Pasaron unos minutos antes de que la puerta del cuarto volviera a abrirse. Mamá y Lucian regresaron en silencio, con pasos suaves. Él traía algo envuelto en una servilleta de papel, y cuando se acercó a la cama, noté ese gesto torpe pero lleno de intención.
—Te traje esto —dijo, ofreciéndome un sándwich.
Lo tomé entre las manos. Al primer vistazo supe qué era: pan tostado, jamón, queso derretido y champiñones salteados. Mis favoritos. No tenía idea de cómo había conseguido encontrar exactamente eso, pero lo había hecho. Me conocía bien. Incluso cuando todo parecía tambalearse.
Lo tomé con manos temblorosas, murmurando un “gracias” apenas audible. No tenía mucha hambre, pero el detalle me tocó más de lo que quise admitir.
Lucian se quedó de pie unos segundos, observándome. Luego se inclinó y me besó los labios con suavidad. No fue un beso largo, ni desesperado. Fue uno de esos que se dan cuando no se sabe cómo decir con palabras lo que se está sintiendo.
—Por favor, no desaparezcas otra vez —susurró, su frente rozando la mía—. Y mantenme al tanto, ¿sí? Aunque sea un mensaje. Necesito saber cómo estás.
Asentí, sin prometer demasiado. Pero mis ojos no se apartaron de los suyos.
Se quedó un momento más, como si le costara soltarme. Luego se enderezó, se despidió con una leve caricia en mi mejilla, y salió del cuarto.
Mamá me miró desde la puerta, con esa mezcla de comprensión y preocupación que solo las madres tienen.
—Voy al baño, vuelvo en un momento —dijo en voz baja, acariciando mi cabello con ternura antes de salir.
Asentí apenas. El cuarto se quedó en silencio. Decidí comerme el sándwich que me habia traido Lucian pero a medida que iba comiendo el cansancio, que venía arrastrando desde hacía días, me venció por fin. Cerré mis los ojos con el sabor del sándwich aún en la boca, y dejé que el sueño me envolviera como una manta suave.
No supe cuánto tiempo pasó. Solo recuerdo la voz de mamá, dulce y suave, llamando mi nombre como si no quisiera asustarme.
—Sienna, amor… despierta.
Parpadeé, aturdida. El cuarto estaba más iluminado ahora. Dos médicos estaban de pie al pie de mi cama, uno de ellos con una tablet en las manos, y mi madre estaba junto a mí, sentada en la silla que estaba al lado de mi cama.

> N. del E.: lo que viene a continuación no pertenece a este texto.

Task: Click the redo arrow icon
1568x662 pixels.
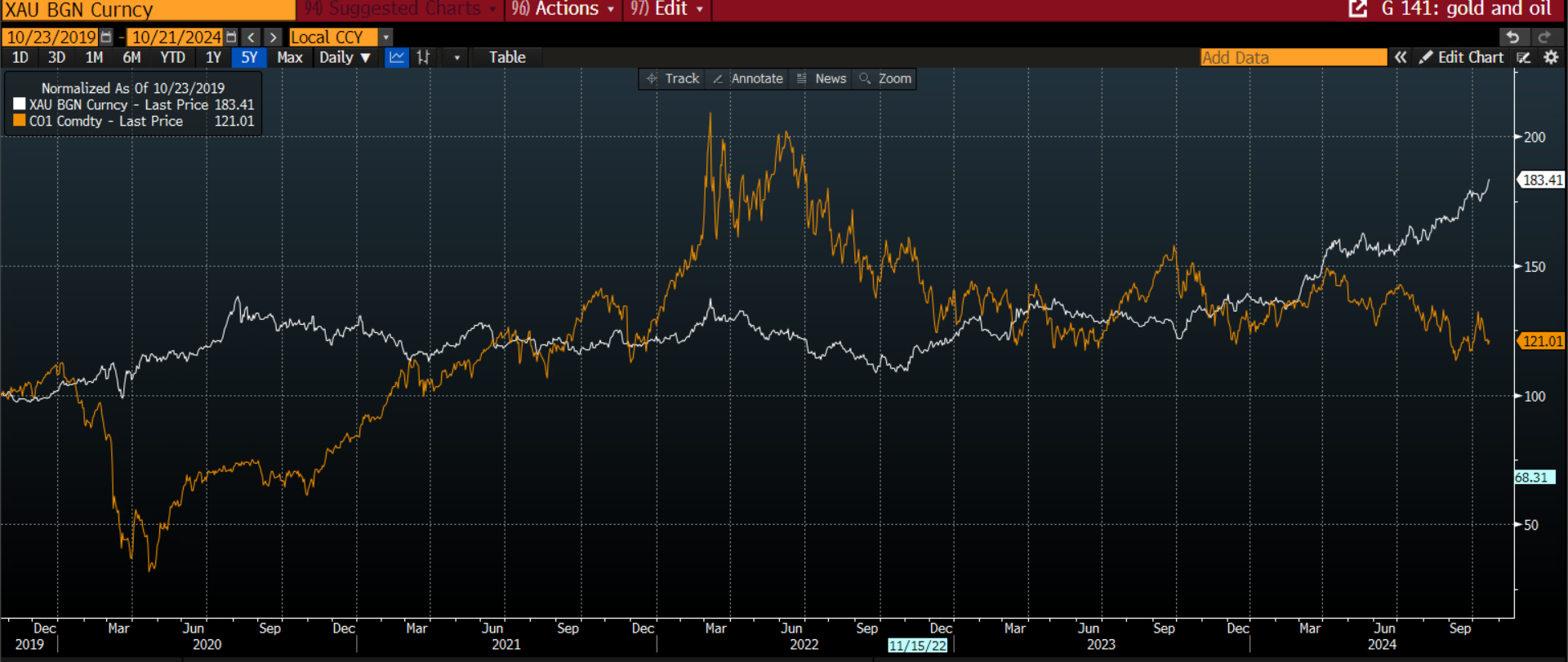Action: (1544, 38)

Me incorporé con lentitud, todavía un poco desorientada.
—Hola, Sienna —dijo la doctora con una sonrisa amable—. Perdón por despertarte, pero queríamos darte una buena noticia.
Mi corazón se aceleró. La miré, atenta.
—Tus signos están estables, los últimos exámenes muestran mejoría, y la movilidad ha regresado por completo —explicó—. Así que, si todo sigue igual en las próximas horas, mañana podrás irte a casa.
Sentí una punzada de alivio en el pecho. Mamá me tomó la mano con suavidad, sonriendo con los ojos llenos de algo que no supe si era alegría o solo agotamiento.
—Eso sí —añadió el otro médico—, tal como te explicamos antes, tendrás que tomarte una pausa en el trabajo y tus estudios, tienes que venir a chequeos médicos cada dos meses. También haremos exámenes de sangre de forma regular, para seguir monitoreando tu estado y ver si logramos comprender mejor qué fue lo que causó todo esto.
Asentí en silencio. Salir del hospital sonaba bien. Pero también era aterrador. Como si el mundo allá afuera siguiera girando más rápido de lo que yo podía seguir.
—¿Tienen alguna pregunta? —preguntó la doctora, mirando a mamá.
Ella negó con la cabeza, pero luego me miró, como dándome espacio por si yo quería decir algo. No lo hice.
Me recosté de nuevo, cerrando los ojos por un instante. Una parte de mí quería emocionarse, pero otra seguía con miedo. Porque irse no siempre significa estar bien.